The ANC launched its $5,000 H Street study last June in hopes of facilitating Bowser’s Vision Zero Initiative and identifying changes that could enhance the safety of the street pedestrians typically dominate. The study found drivers often roll through the H Street crossing area, and many pedestrians cross the street without using the crosswalk.
The ANC has also approved plans over the past two years for the District Department of Transportation to install bike lanes on Pennsylvania Avenue, 20th and 21st streets and G Street. Bike lane construction on 20th, 21st and G streets will begin by the end of the fall, and commissioners voted last month to request officials launch the Pennsylvania Avenue project “immediately.”

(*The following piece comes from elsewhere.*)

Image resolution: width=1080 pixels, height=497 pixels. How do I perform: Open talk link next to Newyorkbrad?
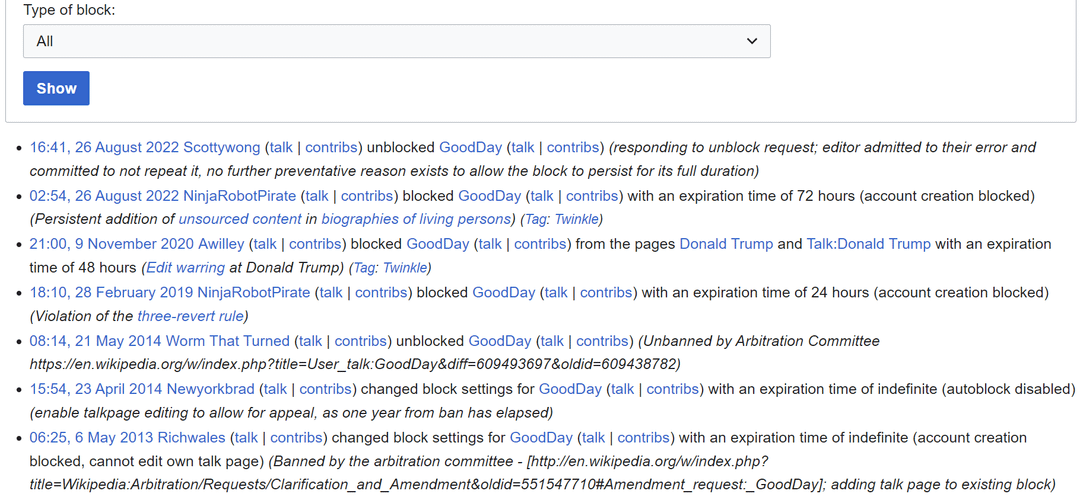coord(274,389)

DDOT officials did not return a request for comment.
Harnett said city officials need to offer free Metro access – which students have demanded for years – and circulate more Metrobuses in hopes of removing drivers from the cars that have elevated traffic fatalities to new levels in recent years.
“Our opportunity in this moment is to recognize we need to redesign our streets to prioritize the folks that aren’t in two-ton death machines and that we need to protect the folks that are dying at the hands of drivers,” he said.
Traffic safety expert Brian Pfeifer – a former research engineer at the University of Nebraska and the president and CEO of Quality Forensic Engineering, an engineering and accident reconstruction firm – said he’s seen traffic accidents become “more severe” during the pandemic as empty roadways have encouraged speeding.
He said eliminating traffic deaths by 2024 is “very lofty,” but it sets the right motive to cut fatalities as much as possible.
“I’ve worked in roadside and roadway safety for 30 years, and absolutely eliminating accidents and deaths is virtually impossible,” Pfeifer said. “But all we can do is work to minimize those numbers.”
Pfeifer said D.C. officials should condense police presence along city streets to let drivers know they’ll be punished for speeding and risking more deaths during the pandemic. He said stronger law enforcement would yield “immediate results,” but legislative action – like roadway redesign or modifying road signs – would help address the city’s long-term goal.
“With changing designs in the roadway, there’s a longer term and where there’s more cost involved with regards to making those changes, but generally speaking, those are the types of things that can make the roadway safer for all users,” he said.